I found this method to be much faster than some other methods...

Does it also give the same results?

It is a well-known problem and many approaches are available on the web, look for Kadane's algorithm.

Below is a functional style implementation, see this link for the derivation

In[1]:= data = {1, 2, -4, 1, 3, -2, 3, -1};
        f[{y_, z_}, x_] := {Max[{0, x + y}], Max[Max[0, x + y], z]}
        Last[Fold[f, {0, 0}, data]]

Out[3]= 5

Inspired by Gustavo's use of Partition (it works like a champ) ... here is the over-enumerated, but "functional paradigm", solution.

data={1,2,-4,1,3,-2,3,-1}; Max[Total /@ Flatten[Table[ Partition[data, i, j], {i, Length[data]}, {j, Length[data]}], 2]]

So, on this (puzzle) example, this solution (gets the right answer, 5) but it generates 121 subsequences in doing so. Using the procedural approach one need examine only a handful of subsequences though with lots of conditional statement executions. (Though I haven't, yet, formulated the worst-case for that approach.)
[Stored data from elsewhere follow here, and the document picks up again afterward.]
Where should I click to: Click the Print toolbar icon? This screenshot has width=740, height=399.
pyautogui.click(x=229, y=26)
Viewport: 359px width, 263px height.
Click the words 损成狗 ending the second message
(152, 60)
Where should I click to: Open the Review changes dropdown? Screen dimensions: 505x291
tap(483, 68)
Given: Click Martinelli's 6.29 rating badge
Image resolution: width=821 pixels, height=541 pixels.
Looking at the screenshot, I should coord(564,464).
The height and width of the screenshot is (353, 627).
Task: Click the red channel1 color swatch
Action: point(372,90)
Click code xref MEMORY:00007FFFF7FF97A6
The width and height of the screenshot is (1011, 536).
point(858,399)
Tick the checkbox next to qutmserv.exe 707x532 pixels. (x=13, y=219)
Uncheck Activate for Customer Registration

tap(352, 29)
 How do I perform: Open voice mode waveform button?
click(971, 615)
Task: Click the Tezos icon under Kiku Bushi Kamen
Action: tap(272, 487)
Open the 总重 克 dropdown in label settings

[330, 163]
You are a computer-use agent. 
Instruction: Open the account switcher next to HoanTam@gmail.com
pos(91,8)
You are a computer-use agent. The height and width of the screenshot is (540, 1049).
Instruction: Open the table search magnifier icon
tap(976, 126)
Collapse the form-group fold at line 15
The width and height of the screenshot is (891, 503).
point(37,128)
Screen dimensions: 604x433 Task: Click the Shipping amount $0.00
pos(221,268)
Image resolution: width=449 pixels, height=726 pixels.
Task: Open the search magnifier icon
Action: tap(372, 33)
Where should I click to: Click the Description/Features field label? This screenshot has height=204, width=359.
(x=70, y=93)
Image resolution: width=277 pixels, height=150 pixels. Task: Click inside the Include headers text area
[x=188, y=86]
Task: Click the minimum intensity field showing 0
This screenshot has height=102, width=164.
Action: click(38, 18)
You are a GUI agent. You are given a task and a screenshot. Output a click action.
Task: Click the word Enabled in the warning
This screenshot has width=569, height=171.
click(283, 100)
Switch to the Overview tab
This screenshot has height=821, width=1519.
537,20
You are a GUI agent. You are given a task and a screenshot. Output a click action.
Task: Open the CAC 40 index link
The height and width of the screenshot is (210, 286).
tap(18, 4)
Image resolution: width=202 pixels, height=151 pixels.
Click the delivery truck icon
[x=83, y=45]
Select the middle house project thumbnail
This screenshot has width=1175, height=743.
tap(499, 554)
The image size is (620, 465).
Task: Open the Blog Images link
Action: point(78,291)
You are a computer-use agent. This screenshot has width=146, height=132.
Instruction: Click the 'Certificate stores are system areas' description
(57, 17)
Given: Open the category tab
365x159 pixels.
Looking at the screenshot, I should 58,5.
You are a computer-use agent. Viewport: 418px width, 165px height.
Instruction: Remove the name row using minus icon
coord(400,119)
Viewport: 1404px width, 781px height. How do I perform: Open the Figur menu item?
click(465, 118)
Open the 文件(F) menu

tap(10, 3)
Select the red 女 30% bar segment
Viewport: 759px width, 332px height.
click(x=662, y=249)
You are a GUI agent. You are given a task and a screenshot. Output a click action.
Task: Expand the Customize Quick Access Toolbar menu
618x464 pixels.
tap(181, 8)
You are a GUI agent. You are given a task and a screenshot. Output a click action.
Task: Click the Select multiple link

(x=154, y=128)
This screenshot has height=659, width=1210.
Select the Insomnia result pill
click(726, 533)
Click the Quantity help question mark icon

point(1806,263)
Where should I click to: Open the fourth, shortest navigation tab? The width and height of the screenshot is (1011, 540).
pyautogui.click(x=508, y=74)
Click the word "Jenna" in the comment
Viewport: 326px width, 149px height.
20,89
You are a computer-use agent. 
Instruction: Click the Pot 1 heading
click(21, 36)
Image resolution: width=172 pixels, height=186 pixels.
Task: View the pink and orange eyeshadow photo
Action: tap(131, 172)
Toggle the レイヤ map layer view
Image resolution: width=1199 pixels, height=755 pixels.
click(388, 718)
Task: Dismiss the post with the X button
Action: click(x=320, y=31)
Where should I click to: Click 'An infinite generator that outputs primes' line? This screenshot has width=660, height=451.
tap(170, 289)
Still asking, is this - functional shortfall - intrinsic?

Thank you.

First, in response to David's question, the key aspect of the problem definition is the subsequence notion - namely that a subsequence is a consecutive list of 1 or more elements, and not just any subset (as Gustavo observes).

Second, in response to Gustavo's interesting suggestion, it's missing some cases - the maximum sum might come from a single (large positive) number, for example. Further, the point of this particular puzzle is to avoid over-enumerating.

That said, I'm completely in favor of the over-enumeration one often gets with the use of the functional programming paradigm. I'm just asking if there's a functional approach to this puzzle that doesn't over-enumerate. Or, is this puzzle inherently sequential, and thus centrally "procedural"?

What are the rules for this problem? The way I read it, the answer is simply the sum of the positive entries (which would give the answer as 1+2+1+3+3). I am guessing that this is not the interpretation that you are using in getting the answer 1+3-2+3.